WORK REQUEST: If a line in the records below holds the string "this", count it; give only the total.

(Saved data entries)
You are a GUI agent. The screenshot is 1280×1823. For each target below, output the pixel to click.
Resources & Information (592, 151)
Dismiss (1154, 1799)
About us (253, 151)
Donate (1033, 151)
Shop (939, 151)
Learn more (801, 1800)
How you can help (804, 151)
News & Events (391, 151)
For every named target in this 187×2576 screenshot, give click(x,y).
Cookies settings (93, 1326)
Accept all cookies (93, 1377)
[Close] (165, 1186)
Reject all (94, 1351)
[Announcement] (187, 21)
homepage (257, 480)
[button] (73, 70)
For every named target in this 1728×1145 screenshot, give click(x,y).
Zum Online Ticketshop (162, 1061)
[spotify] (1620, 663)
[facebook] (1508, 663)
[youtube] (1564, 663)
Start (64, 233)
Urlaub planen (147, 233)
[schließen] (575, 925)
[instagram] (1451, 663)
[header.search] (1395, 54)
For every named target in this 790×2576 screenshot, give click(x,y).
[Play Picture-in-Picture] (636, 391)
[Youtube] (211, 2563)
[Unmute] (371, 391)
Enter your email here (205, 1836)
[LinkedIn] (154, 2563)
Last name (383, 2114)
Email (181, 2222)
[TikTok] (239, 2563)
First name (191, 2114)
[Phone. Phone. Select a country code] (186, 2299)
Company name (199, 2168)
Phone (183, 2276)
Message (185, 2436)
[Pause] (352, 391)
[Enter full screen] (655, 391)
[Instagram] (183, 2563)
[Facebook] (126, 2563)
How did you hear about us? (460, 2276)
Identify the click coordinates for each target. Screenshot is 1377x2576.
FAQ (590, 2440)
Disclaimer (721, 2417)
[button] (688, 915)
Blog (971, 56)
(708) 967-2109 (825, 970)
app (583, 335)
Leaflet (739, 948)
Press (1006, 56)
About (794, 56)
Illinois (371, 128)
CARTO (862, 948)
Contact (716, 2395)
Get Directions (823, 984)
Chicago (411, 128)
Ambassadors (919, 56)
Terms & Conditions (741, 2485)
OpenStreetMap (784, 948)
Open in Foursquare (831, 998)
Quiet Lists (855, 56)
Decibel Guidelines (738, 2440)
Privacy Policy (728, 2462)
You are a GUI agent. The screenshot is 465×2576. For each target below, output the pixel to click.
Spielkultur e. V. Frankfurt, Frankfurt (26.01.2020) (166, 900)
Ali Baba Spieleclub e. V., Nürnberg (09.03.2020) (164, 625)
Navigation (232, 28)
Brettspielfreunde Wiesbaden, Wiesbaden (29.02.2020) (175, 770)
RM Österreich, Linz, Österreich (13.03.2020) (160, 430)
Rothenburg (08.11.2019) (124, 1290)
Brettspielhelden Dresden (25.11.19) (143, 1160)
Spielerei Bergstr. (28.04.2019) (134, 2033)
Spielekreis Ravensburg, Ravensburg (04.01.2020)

THE ANSWER: 3